This Week's #52Ancestors Prompt is Big Mistake
While I have made many mistakes in my genealogical research, the biggest one was likely in researching my Clark line. I knew that my paternal grandmother’s mother was Margaret Clark. She married Robert Halliday in Iowa. Robert was a coal miner who was born in England. There might have been some connection to Pennsylvania, and it seemed her family also had coal mining roots. But I didn't know where the family came from or even when they arrived in this country. Pennsylvania and coal mines were the extent of my knowledge when I started.
For some reason, Pennsylvania got stuck in my head, and I started researching Clarks in Pennsylvania. I had no specific location. Never mind that Clark is one of the most common names in the U.S.. Never mind that I knew nothing about Pennsylvania. Never mind that I barely knew anything about genealogical research. That’s where I focused.
This was long before the internet, and I had few resources to turn to. I joined a Clark Family Association based in Pennsylvania and combed through each issue of their journal for a clue to my Clark family. Of course, I never found anything. I would have been better off throwing darts at a dartboard.
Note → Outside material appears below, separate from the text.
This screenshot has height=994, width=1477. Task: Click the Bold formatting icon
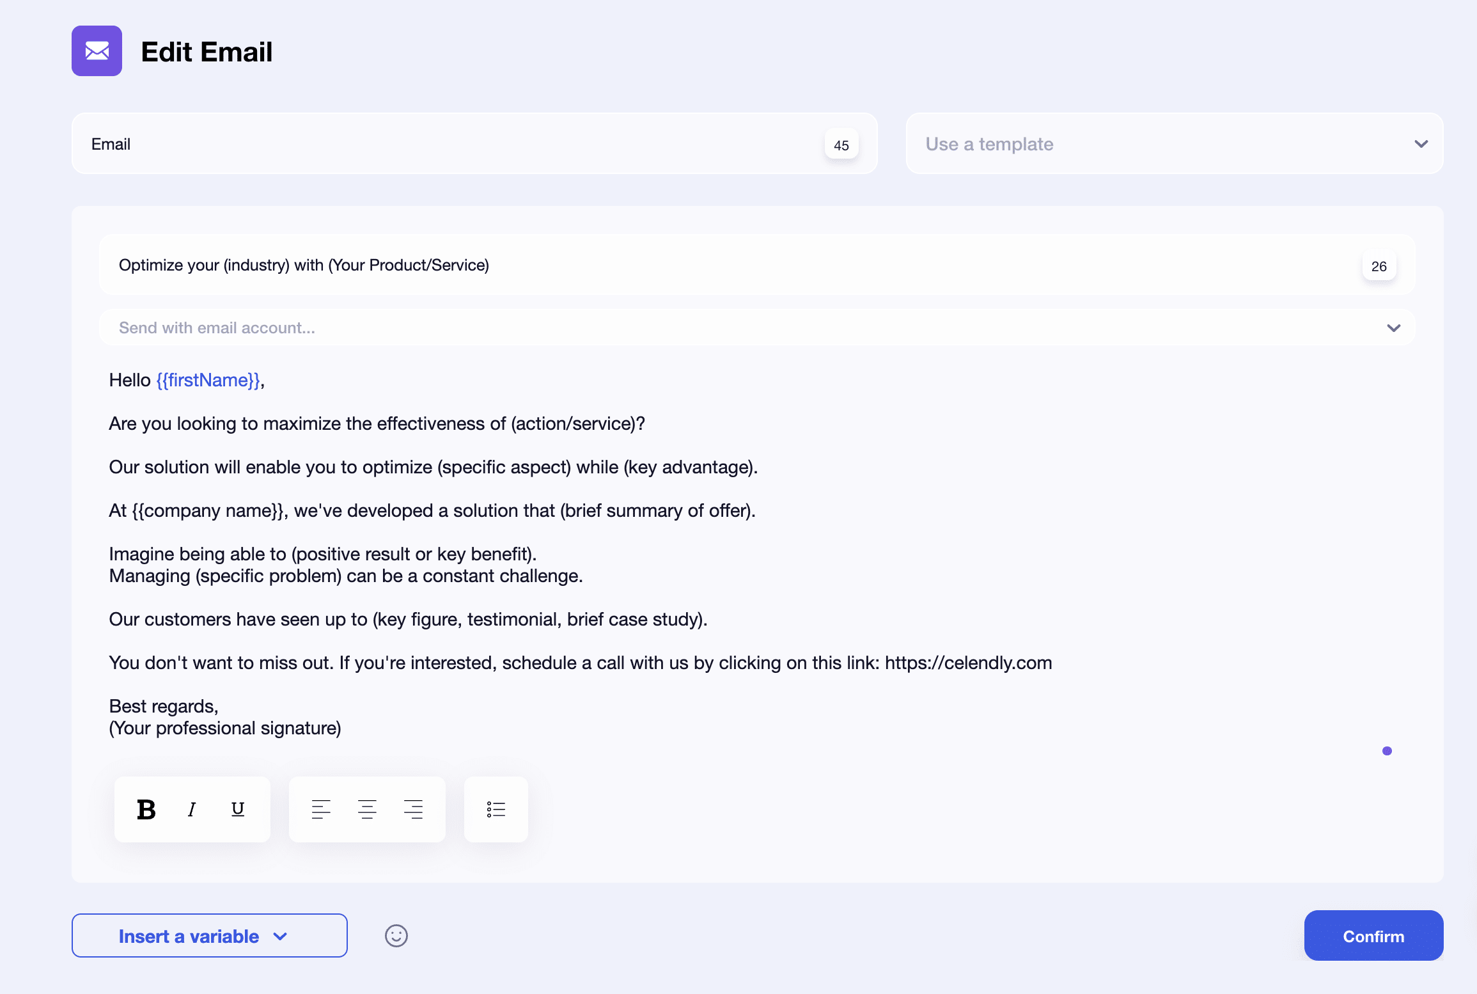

This misguided research was a BIG MISTAKE.
Except there was a nugget of truth to the story.
Margaret Clark’s father was Alexander Clark. He was born in Coaltown, County Fife, Scotland in 1834 to Alexander Clark and Grace Christie. Alexander and Grace never married, but Grace filed for child support. Alexander married Mary Callendar in October of 1854 in New Monkland, Lanarkshire, Scotland. He had already started working in the coal mines. They had six children born in Scotland before they moved to the United States in 1869.
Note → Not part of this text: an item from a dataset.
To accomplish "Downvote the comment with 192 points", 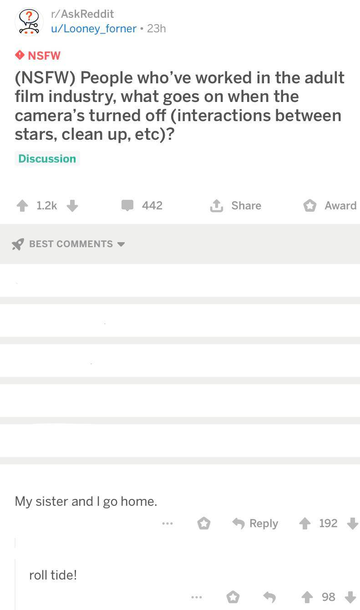I will (x=352, y=524).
IN 1870, THEY WERE LIVING IN FAYETTE COUNTY, PENNSYLVANIA. So, there was that nugget. They moved to Trumball County, Ohio, where Margaret was born in 1872. By 1880, the family had relocated to Richland Grove, Mercer County, Illinois. At some point, they moved to Appanoose County, Iowa, where Alexander and Mary remained until their deaths. Alexander died in June of 1912. His wife, Mary, died in 1903. Margaret married 25 December 1893 in Appanoose County to Robert Halliday. She died in Chicago in 1948.
The moral of the story is to make notes on all those bits and pieces
you hear from your family. But until you have some evidence, don’t chase a common surname in a big state like Pennsylvania unless you know what you are looking for.